1Genesis – Translation and Commentary, Robert Alter (1996 W. W. Norton & Company) *
2 Song of Solomon 6:3
3 Job 7:19-20
4 Romans 8:18
* I highly recommend this translation as a resource for those interested in serious study of Genesis.
1 comment:
Your mission is an enthralling one, Drusilla. May God grant you the fortitude to carry on with it and do your part, no matter what the cost. You are a generous soul, and the Lord needs generous souls like yours.
To belong to a community is a very important aspect of our faith, while the temptation may be at times to want to shut the community out, because it always entails giving up a part of ourselves to benefit another, and sometimes in a local community (i.e. parish) one grows attached to the role one is called to fill. This can damage the community itself, as well as the individual. To be part of a community requires a sense of sacrifice and a certain level of spiritual maturity. A sense of passion (and compassion) are just as necessary, but often create some difficulties. This is where the spiritual maturity would come into play. If one does not acquire this, one will rapidly risk crashing into the proverbial brick wall, and may end up out of the community.

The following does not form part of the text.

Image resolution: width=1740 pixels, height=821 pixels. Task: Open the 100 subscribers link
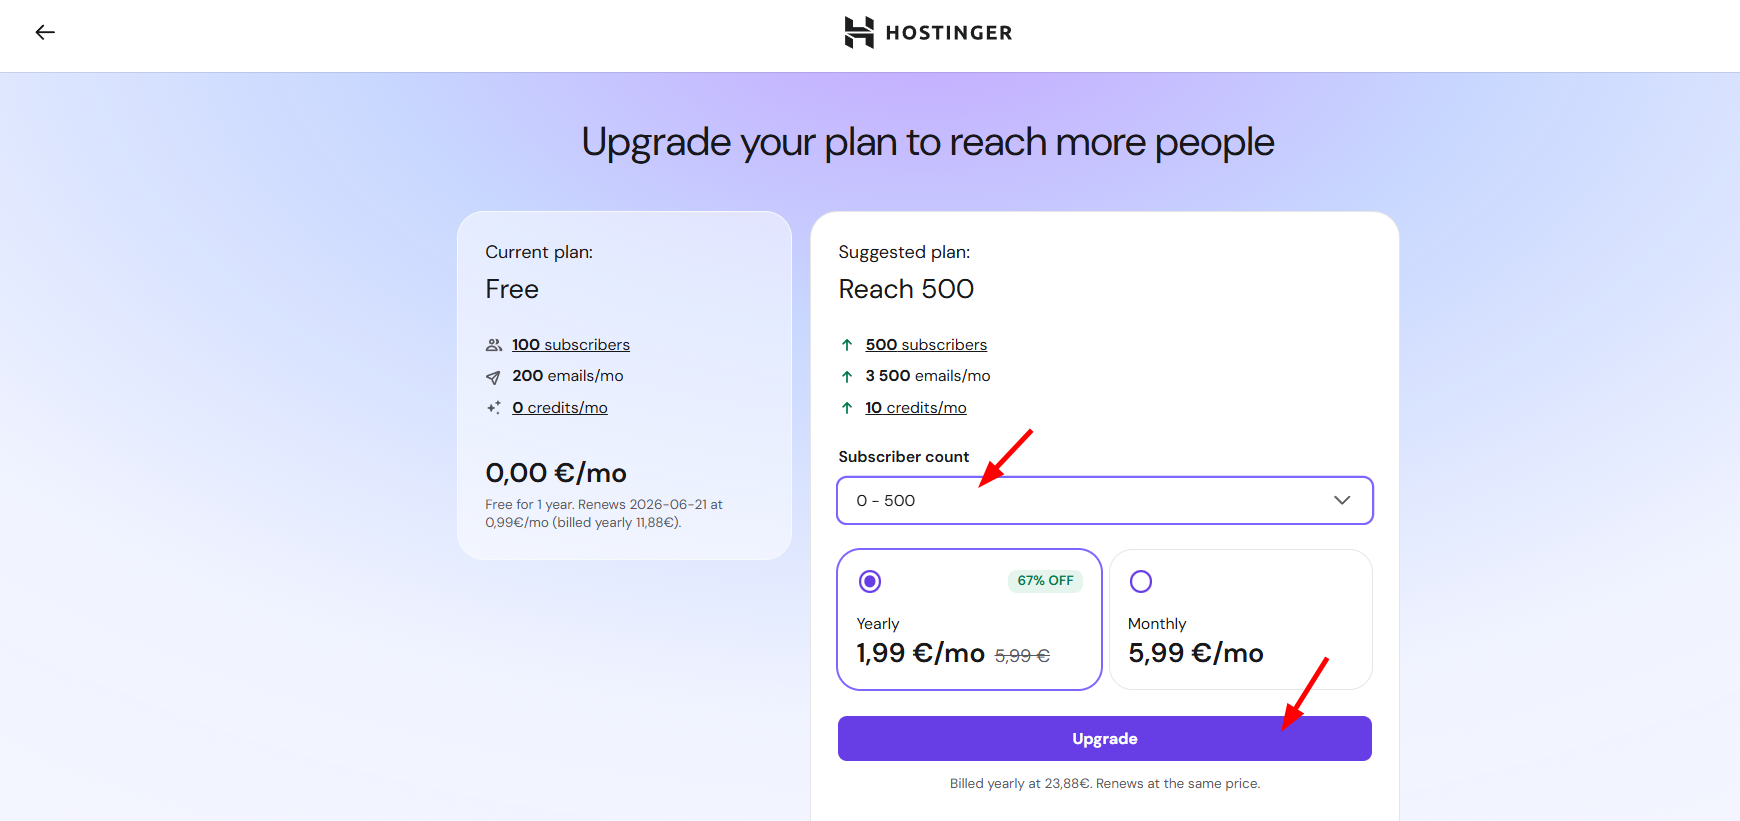pos(571,345)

I speak, of course, based on experience. It is a very painful thing to be "exiled" from active participation in the community, while I ask myself "was I being prophetic, or was I just a fool?" I may never know until one day, when I find myself in the light of God's love. In the meantime, I have discovered that prayer is not passive participation, but rather the foundation that the active structure of the parish (and of course, the Church)is based on.